第百十六話・尾張統一王手

side:久遠一馬


 伊勢守家の内乱が終わった。


 終わってみれば呆気なかった。伊勢守家の本気の挙兵に、謀叛人は一ヶ所に集まり籠城しようとしたものの、上手くいかなかった。


 謀叛人たちは商人にそっぽを向かれてしまい、兵糧や武具を集められない以上に精神的にダメージがあったらしい。


 弾正忠家が動く。金色砲が清洲に入った。その知らせで上四郡に衝撃が走ったみたい。


 実際に新式の金色野砲二門を、昼間に目立つように清洲城に入れたんだよね。
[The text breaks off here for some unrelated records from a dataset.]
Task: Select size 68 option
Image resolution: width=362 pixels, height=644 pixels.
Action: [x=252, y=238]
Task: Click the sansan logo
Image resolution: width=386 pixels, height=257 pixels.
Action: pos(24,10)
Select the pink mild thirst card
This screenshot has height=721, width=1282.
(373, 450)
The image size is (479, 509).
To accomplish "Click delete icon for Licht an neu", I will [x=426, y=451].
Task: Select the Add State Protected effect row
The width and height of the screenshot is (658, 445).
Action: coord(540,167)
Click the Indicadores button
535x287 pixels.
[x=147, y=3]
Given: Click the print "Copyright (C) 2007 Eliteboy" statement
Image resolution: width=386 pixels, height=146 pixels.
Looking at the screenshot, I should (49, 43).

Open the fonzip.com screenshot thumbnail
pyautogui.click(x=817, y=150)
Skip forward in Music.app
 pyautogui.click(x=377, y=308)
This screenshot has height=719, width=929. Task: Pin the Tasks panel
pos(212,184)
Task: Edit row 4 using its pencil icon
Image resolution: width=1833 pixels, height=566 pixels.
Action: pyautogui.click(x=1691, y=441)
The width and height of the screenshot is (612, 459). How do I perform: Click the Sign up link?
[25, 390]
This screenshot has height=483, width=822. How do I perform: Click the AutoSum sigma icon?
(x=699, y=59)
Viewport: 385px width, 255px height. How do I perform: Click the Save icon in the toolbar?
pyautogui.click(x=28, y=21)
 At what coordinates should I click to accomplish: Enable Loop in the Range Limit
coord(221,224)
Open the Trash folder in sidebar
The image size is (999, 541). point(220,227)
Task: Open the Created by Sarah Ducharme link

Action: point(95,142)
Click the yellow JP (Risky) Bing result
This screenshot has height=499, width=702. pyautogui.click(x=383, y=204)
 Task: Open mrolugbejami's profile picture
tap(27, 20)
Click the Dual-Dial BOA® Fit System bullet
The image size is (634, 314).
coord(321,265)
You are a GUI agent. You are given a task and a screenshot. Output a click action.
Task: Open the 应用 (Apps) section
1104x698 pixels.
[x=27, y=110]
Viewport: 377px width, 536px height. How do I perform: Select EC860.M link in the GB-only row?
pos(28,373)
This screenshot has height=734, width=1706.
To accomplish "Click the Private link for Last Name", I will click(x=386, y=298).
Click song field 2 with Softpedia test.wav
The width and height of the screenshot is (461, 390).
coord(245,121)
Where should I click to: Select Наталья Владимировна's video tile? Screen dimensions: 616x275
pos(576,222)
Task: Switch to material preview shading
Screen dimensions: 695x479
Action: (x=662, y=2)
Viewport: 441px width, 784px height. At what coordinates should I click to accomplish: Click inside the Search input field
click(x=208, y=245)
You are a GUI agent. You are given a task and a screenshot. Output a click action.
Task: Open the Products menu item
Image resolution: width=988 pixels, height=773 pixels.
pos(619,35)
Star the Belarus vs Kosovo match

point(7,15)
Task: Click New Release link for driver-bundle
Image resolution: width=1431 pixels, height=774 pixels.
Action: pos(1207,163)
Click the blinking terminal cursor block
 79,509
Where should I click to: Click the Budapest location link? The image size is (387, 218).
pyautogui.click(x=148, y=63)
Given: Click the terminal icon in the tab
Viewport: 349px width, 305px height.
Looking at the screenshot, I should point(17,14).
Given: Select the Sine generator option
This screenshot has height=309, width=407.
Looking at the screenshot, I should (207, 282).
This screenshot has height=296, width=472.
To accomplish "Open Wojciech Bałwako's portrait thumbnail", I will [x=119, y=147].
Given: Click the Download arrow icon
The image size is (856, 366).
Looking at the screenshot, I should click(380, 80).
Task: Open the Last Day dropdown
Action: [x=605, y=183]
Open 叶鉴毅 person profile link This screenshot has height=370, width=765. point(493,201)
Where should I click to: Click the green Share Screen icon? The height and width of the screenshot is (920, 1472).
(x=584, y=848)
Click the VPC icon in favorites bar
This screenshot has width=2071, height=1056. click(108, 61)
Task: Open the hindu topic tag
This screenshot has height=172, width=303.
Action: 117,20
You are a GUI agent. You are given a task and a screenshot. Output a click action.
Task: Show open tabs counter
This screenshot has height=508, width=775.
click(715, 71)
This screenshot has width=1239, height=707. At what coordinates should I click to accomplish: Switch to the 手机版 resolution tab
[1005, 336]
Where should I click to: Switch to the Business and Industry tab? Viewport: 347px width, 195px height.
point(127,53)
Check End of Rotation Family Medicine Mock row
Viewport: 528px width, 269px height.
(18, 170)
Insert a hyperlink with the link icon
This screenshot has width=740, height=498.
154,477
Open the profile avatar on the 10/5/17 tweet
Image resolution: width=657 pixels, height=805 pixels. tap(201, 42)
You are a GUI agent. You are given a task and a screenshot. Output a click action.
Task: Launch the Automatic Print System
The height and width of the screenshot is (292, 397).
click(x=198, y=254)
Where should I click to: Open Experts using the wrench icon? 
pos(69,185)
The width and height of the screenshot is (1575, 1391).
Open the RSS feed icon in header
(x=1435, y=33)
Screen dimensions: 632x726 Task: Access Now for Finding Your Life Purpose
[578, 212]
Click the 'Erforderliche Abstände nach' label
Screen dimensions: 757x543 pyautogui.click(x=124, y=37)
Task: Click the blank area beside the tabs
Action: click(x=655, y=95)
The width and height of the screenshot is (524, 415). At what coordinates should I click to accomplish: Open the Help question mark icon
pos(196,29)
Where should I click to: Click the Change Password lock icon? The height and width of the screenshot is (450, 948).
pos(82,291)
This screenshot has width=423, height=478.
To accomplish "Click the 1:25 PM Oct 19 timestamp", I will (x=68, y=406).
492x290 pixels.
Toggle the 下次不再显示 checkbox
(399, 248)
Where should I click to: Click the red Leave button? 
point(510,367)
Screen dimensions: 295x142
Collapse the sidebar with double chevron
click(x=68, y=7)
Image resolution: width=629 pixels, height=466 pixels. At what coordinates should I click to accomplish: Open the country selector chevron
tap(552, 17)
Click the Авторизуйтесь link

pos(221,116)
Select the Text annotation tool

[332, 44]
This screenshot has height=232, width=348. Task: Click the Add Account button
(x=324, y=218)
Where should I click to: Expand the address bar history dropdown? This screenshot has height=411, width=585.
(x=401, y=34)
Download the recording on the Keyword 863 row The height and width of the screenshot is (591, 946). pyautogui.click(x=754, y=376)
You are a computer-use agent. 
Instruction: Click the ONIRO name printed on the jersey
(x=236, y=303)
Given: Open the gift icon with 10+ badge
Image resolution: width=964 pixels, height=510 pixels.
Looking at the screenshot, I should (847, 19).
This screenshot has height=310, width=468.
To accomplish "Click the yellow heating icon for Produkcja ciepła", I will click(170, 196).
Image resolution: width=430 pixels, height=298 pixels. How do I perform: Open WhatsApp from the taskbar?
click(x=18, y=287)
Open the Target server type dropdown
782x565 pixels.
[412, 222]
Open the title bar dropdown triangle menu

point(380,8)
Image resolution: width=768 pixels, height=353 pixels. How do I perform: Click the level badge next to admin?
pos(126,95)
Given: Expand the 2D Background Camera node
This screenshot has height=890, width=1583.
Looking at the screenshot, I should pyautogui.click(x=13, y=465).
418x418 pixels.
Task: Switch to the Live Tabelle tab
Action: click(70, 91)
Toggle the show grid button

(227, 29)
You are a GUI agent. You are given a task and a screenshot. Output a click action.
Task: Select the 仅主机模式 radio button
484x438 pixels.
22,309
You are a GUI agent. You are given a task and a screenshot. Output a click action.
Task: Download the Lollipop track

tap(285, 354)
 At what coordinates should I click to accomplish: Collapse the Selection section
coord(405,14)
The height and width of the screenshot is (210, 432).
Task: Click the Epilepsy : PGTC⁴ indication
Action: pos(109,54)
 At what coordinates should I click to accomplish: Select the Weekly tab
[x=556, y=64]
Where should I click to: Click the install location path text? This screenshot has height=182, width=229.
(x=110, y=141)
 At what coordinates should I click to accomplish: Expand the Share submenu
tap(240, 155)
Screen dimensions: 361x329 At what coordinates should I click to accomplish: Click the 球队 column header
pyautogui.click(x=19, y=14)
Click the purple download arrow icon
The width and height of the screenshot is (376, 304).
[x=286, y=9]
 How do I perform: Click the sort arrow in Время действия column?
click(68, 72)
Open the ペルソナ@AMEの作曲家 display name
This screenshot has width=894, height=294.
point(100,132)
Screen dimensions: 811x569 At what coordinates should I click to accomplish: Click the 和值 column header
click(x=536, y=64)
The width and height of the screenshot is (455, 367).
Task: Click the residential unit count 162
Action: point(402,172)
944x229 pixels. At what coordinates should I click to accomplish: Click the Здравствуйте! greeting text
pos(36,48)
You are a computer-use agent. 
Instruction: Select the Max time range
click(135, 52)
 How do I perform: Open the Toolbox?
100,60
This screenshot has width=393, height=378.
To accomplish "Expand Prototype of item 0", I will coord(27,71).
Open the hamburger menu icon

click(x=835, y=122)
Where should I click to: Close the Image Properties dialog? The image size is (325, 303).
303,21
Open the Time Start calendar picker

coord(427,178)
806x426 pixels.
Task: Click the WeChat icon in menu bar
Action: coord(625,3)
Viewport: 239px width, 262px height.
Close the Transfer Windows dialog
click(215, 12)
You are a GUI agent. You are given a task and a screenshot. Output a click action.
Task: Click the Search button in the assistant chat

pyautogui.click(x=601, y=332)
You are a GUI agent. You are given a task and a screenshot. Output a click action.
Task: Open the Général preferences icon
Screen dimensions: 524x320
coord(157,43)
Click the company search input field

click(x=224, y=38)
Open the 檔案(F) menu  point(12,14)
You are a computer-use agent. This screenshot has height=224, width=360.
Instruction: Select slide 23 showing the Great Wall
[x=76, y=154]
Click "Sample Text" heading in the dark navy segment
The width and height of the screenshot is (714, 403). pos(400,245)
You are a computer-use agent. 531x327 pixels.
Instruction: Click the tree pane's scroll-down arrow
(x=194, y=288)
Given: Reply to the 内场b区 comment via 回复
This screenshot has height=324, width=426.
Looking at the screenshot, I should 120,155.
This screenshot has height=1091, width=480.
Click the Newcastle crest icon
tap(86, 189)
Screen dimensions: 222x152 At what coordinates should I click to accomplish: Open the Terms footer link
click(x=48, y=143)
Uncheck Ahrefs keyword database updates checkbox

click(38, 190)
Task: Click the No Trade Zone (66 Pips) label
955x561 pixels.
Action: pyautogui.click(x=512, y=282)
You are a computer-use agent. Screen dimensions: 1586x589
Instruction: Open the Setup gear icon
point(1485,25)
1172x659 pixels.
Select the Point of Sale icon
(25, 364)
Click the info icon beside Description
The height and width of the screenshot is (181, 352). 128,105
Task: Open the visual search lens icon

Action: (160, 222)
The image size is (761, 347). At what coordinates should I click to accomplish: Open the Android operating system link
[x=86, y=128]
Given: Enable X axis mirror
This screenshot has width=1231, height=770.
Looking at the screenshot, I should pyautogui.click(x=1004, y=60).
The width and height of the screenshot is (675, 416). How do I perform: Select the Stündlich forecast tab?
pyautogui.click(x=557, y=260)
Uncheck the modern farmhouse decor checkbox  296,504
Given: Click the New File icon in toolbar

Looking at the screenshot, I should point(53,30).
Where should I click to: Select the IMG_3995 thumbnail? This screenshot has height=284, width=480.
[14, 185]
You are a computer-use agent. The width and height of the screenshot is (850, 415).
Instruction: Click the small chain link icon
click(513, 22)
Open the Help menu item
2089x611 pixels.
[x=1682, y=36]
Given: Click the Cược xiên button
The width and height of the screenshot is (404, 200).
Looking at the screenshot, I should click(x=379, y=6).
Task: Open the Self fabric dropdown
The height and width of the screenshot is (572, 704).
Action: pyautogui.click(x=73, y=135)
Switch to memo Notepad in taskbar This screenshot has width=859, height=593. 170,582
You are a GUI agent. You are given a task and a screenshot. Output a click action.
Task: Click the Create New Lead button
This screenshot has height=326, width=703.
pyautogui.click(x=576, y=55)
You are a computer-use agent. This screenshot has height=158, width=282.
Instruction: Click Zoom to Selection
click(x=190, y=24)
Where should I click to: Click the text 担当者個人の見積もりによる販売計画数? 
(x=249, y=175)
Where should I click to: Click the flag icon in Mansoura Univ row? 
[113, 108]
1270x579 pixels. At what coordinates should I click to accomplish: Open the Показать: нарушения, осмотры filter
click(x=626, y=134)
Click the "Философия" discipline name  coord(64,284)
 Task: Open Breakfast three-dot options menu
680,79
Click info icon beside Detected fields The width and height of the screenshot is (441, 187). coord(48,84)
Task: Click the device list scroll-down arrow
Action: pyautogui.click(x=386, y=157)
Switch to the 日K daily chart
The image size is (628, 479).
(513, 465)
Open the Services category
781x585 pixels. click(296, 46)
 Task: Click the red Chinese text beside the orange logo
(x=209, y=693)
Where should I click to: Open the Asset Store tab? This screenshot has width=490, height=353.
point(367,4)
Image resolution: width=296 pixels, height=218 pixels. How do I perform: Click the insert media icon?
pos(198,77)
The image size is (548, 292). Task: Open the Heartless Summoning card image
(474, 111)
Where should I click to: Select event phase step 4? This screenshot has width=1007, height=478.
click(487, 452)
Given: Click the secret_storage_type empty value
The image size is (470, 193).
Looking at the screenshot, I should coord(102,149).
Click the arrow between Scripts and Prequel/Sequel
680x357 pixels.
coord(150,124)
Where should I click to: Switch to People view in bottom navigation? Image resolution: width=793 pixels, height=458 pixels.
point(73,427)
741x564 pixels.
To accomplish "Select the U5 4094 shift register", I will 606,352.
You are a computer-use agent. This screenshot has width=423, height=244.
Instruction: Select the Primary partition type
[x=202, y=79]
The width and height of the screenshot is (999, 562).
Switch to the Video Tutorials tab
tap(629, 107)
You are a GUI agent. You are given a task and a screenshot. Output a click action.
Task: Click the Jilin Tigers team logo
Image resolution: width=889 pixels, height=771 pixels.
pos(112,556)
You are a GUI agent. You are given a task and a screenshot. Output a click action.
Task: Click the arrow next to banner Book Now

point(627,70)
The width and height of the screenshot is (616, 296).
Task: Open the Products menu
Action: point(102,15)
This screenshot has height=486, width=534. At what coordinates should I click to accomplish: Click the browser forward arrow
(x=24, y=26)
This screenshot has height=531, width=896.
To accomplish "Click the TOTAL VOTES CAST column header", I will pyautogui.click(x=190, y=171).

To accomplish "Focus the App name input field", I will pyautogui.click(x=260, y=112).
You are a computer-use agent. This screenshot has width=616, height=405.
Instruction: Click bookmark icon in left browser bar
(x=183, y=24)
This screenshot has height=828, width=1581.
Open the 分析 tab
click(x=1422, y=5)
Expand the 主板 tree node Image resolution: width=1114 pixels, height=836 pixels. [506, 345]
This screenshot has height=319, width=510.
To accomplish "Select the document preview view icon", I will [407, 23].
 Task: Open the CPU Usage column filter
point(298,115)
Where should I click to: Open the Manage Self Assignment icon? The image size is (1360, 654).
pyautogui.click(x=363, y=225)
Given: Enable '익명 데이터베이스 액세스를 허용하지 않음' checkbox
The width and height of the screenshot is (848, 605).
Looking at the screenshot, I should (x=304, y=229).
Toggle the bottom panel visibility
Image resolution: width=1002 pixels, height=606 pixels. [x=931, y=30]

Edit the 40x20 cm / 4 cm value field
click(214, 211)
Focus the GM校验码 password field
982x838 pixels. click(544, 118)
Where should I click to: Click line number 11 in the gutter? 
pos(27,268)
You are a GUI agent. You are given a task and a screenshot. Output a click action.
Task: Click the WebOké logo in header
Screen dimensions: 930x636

信長さんの兵に護衛してもらい、ウチの兵が玉や火薬を積んだ荷車と一緒に運んだ。実はただの予行演習なんだけど。


 金色野砲の本格的な運搬の訓練をしていなかったしね。丁度いいからテストを兼ねたんだ。船の大砲より運びやすくなったし、評判も訓練成果も上々だ。


 後は簡単だった。清洲と上四郡で弾正忠家挙兵の噂を流した。伊勢守家の信安さんは戦を回避しようと努力しているが、邪魔をしているのは謀叛人だとか適当な噂を、忍び衆や上四郡に実家や縁がある家臣に少し流してもらっただけ。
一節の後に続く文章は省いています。